Quarante-quatre milliards d’euros d’économies, suppression de deux jours fériés, année blanche en termes de dépenses publiques… Malgré sa position fragile, le 28ème Premier ministre de la Ve République annonce tout de même des mesures austères et très critiquées lorsqu’il présente, mi-juillet, ses pistes pour le budget 2026. Lors de sa nomination, le 13 décembre 2024, le Béarnais s’était vu confier pour mission de trouver une stabilité politique malgré les législatives anticipées de l’été 2024 qui n’avaient pas permis de dégager une majorité. Ce qu’il n’est pas arrivé à faire et provoquera sa chute.
UN PREMIER MINISTRE « DANS LES TOUT PROCHAINS JOURS »
Le chef de l’État, qui a déjà accepté la démission de François Bayrou – dès le rejet du vote de confiance de l’Assemblée, volonté d’aller vite -, nommera un nouveau Premier ministre « dans les tout prochains jours », a prévenu l’Élysée, lundi soir.
Cette initiative n’est pas du goût des oppositions radicales au chef de l’État. Elles continuent de marteler leurs propositions pour sortir de la crise. Le Rassemblement national appelle à une « dissolution ultrarapide », qui déclencherait de nouvelles élections législatives. De son côté, la France insoumise va plus loin et demande à Emmanuel Macron de « partir », comme l’a réclamé Jean-Luc Mélenchon sur France 2, lundi soir. « Il y’a un choix à faire concernant l’orientation du pays. Seule l’élection présidentielle nous permet d’avoir ce moment refondateur. »
Quant aux Écologistes et les Socialistes, ils ouvrent la porte à des discussions. « La suite ne peut être qu’un Premier ministre issu des rangs du NFP [NDLR : l’alliance des partis de gauche née des législatives de l’été 2024] », estime la secrétaire nationale des Écologistes, Marine Tondelier, sur X. « Au nom des Écologistes, je demande solennellement » à Emmanuel Macron « de nous recevoir avant toute annonce de sa part », ajoute-t-elle. « Son obstruction ne peut plus durer. » Le Premier secrétaire du Parti socialiste, Olivier Faure, lui, a formulé le vœu d’une « cohabitation » avec le chef de l’État sur BFMTV.

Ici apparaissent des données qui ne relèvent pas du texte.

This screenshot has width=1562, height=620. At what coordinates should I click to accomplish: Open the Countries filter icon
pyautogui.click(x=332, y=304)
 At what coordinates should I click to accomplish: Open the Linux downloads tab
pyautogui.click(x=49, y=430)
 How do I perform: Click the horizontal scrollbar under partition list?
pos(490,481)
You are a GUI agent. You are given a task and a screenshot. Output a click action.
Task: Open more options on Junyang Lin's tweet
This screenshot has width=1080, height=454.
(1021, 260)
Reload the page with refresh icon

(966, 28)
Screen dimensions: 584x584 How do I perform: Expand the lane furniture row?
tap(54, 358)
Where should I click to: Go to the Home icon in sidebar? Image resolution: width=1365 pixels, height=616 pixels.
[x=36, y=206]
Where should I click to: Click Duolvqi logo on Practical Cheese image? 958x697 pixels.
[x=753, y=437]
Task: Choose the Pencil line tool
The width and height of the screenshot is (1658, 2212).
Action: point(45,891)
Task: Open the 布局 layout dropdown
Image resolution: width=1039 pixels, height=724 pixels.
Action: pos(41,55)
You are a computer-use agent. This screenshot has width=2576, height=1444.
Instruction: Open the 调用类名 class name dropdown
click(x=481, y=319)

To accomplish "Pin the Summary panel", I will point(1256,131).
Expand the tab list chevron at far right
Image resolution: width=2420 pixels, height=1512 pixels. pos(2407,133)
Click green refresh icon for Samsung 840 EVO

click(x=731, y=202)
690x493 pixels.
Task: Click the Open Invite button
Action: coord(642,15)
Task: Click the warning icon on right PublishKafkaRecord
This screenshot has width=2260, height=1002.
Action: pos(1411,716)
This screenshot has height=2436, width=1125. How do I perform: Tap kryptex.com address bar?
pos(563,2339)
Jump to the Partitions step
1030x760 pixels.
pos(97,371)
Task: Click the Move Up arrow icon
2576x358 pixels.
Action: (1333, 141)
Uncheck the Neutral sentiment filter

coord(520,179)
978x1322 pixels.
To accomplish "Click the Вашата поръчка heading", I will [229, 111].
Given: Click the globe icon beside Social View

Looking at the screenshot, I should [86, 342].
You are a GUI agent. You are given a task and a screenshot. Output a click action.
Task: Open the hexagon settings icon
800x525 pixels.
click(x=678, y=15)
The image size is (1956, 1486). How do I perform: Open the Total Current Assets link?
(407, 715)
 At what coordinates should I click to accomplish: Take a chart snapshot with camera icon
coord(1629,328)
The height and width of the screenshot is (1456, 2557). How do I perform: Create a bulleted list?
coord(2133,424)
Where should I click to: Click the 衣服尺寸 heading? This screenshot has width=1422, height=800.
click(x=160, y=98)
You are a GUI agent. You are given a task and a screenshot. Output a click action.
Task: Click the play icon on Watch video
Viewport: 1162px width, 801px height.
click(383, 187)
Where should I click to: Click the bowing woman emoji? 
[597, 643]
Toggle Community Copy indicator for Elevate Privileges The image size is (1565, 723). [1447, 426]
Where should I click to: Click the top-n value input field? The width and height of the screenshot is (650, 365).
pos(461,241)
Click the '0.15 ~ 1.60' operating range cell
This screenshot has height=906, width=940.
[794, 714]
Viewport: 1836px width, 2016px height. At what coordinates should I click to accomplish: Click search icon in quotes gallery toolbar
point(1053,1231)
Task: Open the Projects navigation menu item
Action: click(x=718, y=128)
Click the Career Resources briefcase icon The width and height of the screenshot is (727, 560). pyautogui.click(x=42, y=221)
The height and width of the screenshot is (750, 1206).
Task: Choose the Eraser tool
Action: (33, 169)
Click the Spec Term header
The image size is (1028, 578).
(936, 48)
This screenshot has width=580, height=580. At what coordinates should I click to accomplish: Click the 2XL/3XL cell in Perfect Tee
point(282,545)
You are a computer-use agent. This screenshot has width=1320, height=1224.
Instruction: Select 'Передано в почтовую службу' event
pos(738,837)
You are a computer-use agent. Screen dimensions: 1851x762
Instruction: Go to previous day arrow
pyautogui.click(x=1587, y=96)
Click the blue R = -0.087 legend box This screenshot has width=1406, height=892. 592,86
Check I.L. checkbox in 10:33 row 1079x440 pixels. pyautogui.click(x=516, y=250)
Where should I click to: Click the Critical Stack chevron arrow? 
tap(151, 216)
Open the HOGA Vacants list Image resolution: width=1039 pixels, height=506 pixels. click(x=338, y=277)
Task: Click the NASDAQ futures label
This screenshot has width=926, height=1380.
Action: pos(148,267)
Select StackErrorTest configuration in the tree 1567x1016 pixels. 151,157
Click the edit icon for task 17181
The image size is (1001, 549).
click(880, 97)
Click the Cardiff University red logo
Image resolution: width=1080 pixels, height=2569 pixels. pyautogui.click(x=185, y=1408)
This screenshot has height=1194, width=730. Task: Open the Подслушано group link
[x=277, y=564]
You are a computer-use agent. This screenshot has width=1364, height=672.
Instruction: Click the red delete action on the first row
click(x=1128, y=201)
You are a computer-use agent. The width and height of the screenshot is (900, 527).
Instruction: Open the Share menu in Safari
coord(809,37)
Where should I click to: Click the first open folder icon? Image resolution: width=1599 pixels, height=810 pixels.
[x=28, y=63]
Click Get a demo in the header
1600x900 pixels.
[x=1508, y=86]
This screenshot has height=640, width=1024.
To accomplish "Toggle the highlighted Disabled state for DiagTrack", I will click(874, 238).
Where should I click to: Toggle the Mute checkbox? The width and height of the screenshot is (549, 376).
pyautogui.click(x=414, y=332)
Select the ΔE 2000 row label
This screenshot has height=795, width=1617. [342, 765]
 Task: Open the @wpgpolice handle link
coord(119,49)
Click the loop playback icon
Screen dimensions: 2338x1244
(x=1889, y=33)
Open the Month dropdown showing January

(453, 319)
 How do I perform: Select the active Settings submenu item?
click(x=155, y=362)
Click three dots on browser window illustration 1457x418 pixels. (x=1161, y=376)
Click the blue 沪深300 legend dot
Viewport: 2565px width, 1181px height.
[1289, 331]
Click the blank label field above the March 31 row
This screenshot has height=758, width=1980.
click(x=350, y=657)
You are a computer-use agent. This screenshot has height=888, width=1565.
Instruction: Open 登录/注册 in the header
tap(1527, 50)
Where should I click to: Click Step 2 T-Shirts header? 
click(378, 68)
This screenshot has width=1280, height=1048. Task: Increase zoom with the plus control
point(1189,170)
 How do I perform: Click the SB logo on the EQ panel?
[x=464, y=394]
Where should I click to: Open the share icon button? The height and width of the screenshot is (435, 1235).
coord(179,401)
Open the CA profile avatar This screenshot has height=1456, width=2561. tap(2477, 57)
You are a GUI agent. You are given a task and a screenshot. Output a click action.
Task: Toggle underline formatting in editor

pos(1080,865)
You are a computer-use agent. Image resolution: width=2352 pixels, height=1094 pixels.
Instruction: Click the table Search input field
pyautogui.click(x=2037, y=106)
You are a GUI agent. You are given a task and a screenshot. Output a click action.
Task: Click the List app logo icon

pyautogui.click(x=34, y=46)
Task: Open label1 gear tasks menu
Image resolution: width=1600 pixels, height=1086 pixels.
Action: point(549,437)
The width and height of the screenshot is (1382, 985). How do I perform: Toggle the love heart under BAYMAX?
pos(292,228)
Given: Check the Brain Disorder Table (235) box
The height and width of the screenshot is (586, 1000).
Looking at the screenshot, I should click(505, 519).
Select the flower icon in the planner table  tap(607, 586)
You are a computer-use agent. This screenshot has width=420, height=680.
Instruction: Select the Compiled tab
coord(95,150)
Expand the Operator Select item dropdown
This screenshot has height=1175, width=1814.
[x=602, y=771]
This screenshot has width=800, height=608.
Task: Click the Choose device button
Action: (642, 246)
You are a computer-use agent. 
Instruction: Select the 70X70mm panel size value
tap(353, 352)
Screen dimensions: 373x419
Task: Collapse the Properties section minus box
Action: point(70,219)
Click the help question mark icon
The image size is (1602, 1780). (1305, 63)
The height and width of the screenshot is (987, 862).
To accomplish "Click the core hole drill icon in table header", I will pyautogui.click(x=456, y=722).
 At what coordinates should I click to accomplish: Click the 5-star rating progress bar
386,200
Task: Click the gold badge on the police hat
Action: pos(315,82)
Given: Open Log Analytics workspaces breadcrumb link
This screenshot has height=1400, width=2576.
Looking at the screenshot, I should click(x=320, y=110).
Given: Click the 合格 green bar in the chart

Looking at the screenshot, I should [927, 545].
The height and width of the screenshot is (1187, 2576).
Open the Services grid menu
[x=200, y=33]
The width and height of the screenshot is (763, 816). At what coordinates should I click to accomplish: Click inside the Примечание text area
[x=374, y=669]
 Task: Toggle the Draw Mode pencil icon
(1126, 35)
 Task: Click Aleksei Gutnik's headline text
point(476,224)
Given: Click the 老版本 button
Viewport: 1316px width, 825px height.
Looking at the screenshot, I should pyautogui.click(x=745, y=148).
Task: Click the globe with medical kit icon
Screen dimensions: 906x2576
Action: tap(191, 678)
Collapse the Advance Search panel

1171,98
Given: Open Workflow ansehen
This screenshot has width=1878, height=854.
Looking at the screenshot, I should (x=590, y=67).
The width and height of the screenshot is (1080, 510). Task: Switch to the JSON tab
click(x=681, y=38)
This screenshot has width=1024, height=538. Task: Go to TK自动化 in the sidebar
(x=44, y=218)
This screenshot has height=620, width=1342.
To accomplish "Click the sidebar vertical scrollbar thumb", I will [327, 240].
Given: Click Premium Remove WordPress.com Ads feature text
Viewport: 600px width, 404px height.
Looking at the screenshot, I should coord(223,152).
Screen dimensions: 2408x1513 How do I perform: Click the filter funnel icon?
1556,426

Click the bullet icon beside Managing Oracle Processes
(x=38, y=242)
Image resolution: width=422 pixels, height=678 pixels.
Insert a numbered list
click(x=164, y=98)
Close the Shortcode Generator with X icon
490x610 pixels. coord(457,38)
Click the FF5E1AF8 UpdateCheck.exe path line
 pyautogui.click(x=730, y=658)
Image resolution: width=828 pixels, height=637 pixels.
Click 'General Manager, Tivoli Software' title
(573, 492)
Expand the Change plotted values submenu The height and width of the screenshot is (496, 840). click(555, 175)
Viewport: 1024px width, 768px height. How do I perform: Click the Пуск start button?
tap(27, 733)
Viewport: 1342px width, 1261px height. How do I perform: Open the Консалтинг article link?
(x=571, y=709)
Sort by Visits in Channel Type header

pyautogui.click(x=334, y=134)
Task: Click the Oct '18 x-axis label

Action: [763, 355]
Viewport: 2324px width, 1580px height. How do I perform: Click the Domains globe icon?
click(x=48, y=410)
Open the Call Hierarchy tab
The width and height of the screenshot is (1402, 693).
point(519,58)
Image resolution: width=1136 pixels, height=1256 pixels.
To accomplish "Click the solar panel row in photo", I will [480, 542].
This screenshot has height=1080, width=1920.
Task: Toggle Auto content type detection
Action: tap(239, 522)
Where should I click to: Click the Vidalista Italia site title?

QUI POUR SUCCÉDER À FRANÇOIS BAYROU ?
Pour succéder à François Bayrou, plusieurs noms circulent déjà, certains désignés comme des fidèles d’Emmanuel Macron, d’autres comme des figures de la droite républicaine ou des socialistes. Il y’a lieu de citer notamment Sébastien Lecornu (Ministre des Armées), Éric Lombard (Ministre de l’Économie, des Finances et de la Souveraineté industrielle et numérique), Catherine Vautrin (Ministre du Travail, de la Santé, des Solidarités et de Famille), Bruno Retailleau (Ministre de l’Intérieur), Olivier Faure (Député), Jean-Yves Le Drian (Ancien ministre des Armées), Xavier Bertrand (Président du conseil régional des Hauts-de-France), Bernard Cazeneuve (Ancien Premier ministre) et Carole Delga (Présidente du conseil régional d’Occitanie).
Autre voie, le chef de l’État peut aussi désigner une personnalité avec un profil plutôt technique, qui ne serait pas un responsable politique, ou qui aurait un profil hybride : Pierre Moscovici (Premier président de la cour des comptes), Christine Lagarde (Présidente de la Banque centrale européenne)… La balle est aujourd’hui clairement dans le camp de Macron.